───── Data shown ─────

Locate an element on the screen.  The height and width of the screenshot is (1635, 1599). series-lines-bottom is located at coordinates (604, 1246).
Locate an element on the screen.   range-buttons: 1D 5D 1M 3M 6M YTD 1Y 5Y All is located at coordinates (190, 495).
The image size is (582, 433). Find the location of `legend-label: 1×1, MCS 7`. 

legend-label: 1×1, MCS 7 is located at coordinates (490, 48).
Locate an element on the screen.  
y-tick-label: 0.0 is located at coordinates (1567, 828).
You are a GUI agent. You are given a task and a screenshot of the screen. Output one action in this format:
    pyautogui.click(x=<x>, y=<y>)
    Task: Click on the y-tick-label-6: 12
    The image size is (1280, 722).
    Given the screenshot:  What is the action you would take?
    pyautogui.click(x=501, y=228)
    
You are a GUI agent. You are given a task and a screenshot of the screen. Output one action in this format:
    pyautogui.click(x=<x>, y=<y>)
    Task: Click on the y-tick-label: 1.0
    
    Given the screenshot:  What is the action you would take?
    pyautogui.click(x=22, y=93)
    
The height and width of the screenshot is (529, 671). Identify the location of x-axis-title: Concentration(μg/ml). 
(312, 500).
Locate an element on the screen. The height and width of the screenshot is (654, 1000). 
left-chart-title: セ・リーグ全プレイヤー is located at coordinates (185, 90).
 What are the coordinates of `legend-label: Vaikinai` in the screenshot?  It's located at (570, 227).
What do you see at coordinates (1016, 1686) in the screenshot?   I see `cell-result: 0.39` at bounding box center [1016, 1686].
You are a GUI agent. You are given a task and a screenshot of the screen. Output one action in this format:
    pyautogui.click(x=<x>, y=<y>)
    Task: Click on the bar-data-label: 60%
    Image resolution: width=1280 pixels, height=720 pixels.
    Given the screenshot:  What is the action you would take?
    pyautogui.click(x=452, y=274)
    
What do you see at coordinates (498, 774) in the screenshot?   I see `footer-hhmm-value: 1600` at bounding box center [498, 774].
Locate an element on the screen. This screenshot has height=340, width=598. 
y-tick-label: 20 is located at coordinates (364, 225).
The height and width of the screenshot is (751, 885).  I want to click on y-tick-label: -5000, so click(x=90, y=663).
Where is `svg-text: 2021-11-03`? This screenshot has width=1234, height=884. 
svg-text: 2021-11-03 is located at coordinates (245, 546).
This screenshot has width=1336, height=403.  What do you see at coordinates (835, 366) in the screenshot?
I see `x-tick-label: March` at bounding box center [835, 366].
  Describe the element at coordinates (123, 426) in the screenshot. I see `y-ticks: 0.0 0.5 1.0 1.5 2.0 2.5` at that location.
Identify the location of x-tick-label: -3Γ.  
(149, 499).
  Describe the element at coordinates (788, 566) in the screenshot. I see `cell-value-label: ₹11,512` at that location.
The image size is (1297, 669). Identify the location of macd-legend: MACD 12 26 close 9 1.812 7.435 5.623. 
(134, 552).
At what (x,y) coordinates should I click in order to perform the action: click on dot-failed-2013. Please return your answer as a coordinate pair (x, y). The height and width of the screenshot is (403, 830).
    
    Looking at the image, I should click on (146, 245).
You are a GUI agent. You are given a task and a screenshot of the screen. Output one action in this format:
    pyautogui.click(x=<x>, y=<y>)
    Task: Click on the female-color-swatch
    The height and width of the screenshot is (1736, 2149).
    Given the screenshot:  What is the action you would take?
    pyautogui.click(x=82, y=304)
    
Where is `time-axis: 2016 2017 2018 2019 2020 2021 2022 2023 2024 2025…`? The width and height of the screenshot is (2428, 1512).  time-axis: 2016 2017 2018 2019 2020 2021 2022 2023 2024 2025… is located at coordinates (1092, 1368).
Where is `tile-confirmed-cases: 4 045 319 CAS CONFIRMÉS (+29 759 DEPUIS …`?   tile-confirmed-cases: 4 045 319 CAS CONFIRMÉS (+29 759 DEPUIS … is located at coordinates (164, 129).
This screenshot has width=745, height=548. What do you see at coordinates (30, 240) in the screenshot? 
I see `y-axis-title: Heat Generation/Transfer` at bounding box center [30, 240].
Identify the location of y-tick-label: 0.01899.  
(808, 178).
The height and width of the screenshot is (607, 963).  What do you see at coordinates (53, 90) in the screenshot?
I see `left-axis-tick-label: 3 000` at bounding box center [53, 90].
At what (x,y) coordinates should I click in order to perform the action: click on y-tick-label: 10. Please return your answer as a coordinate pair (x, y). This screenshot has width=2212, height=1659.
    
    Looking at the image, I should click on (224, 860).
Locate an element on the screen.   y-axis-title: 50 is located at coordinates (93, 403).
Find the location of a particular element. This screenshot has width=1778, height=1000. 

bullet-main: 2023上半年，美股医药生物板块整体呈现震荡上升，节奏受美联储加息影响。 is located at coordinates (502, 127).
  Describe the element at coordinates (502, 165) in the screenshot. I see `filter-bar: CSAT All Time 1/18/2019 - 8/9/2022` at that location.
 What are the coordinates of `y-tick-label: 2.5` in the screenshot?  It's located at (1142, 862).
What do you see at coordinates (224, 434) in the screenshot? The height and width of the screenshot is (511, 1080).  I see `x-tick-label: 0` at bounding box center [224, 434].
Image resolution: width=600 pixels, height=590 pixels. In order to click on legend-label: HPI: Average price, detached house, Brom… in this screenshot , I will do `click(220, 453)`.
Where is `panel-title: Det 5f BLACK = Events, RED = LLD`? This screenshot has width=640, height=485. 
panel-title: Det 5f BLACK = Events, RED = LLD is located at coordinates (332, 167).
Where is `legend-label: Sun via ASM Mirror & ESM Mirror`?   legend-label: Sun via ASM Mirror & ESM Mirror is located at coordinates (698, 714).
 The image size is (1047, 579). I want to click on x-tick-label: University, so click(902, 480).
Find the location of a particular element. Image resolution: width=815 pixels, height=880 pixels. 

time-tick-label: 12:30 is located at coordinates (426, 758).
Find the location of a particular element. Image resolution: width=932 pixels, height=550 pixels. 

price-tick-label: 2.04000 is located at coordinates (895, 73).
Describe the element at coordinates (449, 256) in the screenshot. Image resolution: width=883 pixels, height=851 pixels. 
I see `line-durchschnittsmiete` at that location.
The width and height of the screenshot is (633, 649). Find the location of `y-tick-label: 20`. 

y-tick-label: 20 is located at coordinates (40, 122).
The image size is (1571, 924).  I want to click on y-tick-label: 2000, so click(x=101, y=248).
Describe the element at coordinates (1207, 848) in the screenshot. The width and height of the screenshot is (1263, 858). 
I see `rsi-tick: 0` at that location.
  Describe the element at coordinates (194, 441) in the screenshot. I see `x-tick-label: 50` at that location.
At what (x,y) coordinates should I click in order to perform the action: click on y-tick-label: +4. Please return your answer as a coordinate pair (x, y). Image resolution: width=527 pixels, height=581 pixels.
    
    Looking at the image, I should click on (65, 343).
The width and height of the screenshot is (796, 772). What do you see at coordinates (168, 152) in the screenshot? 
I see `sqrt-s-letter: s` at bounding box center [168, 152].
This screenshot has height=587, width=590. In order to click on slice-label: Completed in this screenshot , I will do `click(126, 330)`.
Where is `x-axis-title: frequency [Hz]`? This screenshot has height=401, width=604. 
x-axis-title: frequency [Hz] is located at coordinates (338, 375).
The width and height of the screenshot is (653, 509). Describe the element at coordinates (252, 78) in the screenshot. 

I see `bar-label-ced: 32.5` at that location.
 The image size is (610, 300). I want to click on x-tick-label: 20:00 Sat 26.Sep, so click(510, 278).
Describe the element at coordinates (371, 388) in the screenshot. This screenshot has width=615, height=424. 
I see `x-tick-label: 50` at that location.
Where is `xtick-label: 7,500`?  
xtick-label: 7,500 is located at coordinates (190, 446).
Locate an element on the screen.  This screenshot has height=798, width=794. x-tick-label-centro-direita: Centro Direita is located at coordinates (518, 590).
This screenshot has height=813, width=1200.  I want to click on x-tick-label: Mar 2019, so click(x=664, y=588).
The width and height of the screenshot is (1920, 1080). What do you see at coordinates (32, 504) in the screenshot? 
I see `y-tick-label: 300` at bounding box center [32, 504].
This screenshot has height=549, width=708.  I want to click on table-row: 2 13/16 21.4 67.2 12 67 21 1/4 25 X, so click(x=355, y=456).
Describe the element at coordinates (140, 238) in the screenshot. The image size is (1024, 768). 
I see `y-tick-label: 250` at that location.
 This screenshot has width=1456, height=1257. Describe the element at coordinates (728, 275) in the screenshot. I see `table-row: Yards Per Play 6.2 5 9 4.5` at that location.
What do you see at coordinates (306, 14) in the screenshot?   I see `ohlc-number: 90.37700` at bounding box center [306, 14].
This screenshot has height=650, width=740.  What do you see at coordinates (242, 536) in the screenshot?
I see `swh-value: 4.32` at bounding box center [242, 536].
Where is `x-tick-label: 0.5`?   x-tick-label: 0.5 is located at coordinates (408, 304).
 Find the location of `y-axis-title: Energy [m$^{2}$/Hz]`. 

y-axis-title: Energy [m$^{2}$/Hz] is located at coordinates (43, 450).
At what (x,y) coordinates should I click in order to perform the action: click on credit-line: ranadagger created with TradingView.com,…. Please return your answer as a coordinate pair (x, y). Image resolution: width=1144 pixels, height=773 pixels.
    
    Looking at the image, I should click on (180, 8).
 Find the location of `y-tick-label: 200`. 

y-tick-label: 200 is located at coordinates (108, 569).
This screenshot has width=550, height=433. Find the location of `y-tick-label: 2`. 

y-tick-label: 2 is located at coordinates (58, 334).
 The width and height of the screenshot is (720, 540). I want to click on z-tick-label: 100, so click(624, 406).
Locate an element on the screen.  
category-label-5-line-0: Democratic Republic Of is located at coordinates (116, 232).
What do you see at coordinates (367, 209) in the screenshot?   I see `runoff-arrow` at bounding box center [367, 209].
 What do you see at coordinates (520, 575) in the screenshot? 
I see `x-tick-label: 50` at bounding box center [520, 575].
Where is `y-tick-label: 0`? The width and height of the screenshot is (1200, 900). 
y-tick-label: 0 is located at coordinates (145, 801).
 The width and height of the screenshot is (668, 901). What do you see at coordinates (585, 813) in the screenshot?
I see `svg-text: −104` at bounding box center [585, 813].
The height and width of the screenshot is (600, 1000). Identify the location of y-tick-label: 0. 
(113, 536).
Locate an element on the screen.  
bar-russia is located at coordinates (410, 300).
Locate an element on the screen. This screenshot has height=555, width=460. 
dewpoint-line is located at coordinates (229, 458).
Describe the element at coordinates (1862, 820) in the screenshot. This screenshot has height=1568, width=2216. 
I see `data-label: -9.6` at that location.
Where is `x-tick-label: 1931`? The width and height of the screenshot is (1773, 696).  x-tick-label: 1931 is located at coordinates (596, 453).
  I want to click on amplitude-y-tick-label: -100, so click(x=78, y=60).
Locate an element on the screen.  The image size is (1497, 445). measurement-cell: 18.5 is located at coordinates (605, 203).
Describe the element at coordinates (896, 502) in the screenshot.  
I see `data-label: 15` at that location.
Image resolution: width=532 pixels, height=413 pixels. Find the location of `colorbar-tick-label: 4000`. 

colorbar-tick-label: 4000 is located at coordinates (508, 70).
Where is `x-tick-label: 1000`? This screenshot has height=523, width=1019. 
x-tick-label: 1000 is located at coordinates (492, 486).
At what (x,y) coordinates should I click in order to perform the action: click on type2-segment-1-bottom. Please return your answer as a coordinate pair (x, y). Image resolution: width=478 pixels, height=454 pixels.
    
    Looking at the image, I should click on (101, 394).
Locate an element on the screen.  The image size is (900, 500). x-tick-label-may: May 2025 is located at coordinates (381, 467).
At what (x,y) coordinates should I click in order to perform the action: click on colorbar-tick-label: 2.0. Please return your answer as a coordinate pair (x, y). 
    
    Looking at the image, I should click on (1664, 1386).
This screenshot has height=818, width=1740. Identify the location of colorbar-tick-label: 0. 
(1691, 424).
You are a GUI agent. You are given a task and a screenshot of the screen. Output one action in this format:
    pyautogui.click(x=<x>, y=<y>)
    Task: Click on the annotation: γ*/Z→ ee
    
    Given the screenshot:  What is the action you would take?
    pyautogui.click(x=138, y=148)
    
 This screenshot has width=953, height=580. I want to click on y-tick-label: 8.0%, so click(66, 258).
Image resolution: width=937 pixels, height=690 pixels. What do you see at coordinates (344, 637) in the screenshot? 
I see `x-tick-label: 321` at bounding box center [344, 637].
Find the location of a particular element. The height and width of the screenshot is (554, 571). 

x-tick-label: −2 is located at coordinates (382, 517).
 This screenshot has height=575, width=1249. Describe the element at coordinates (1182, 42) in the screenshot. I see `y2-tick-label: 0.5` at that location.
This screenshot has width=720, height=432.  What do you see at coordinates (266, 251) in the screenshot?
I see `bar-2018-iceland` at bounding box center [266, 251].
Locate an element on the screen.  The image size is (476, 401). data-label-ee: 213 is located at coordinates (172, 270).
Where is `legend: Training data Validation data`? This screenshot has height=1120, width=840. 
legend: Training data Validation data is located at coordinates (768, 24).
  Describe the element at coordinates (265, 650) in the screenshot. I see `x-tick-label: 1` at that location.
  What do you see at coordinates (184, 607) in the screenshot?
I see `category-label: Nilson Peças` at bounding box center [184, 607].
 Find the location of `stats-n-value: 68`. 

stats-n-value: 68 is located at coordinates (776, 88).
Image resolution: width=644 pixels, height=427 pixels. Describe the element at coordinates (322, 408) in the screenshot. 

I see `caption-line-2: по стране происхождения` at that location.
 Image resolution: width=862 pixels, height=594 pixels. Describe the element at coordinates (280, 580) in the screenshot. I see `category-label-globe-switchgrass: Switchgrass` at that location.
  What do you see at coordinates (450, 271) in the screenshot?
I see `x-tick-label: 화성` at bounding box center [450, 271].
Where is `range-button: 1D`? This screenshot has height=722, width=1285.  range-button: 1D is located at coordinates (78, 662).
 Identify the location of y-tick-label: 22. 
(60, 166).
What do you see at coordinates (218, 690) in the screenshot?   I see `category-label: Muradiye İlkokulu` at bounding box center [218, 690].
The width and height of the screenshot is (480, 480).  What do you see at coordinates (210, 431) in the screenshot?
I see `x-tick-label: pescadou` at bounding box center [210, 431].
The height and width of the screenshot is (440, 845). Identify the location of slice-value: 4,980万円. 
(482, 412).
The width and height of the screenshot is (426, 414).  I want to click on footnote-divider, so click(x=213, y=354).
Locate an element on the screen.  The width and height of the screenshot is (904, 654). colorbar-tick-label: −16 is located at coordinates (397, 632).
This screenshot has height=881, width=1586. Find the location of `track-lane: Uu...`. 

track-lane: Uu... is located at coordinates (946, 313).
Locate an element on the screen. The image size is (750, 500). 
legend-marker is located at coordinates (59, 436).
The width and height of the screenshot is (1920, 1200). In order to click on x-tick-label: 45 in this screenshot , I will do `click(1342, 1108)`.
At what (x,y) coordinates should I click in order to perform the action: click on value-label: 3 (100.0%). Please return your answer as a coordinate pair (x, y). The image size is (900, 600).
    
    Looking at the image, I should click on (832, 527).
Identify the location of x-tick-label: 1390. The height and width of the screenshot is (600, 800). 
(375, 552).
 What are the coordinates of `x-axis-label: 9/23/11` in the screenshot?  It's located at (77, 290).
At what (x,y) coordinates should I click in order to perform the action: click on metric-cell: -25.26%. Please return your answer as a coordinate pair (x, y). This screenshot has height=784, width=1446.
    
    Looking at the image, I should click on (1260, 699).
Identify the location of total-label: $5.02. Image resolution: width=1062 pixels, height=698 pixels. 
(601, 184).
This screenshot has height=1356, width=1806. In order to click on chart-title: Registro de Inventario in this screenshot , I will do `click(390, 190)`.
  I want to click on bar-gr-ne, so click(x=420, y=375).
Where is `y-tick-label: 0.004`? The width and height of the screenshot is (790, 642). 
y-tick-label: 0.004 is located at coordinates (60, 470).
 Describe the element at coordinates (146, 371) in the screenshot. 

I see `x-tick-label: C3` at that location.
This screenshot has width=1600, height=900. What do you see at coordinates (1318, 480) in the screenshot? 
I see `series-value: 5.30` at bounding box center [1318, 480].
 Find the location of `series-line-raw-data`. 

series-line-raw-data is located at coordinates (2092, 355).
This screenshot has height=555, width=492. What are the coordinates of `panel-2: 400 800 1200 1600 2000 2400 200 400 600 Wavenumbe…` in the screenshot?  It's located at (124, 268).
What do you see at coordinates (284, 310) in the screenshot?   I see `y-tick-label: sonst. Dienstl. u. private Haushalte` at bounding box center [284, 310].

─────

Copy the entries word for word, starting at the very first one and stopping after the line that contains "coordinates (190, 495).".

Locate an element on the screen.  The height and width of the screenshot is (1635, 1599). series-lines-bottom is located at coordinates (604, 1246).
Locate an element on the screen.   range-buttons: 1D 5D 1M 3M 6M YTD 1Y 5Y All is located at coordinates (190, 495).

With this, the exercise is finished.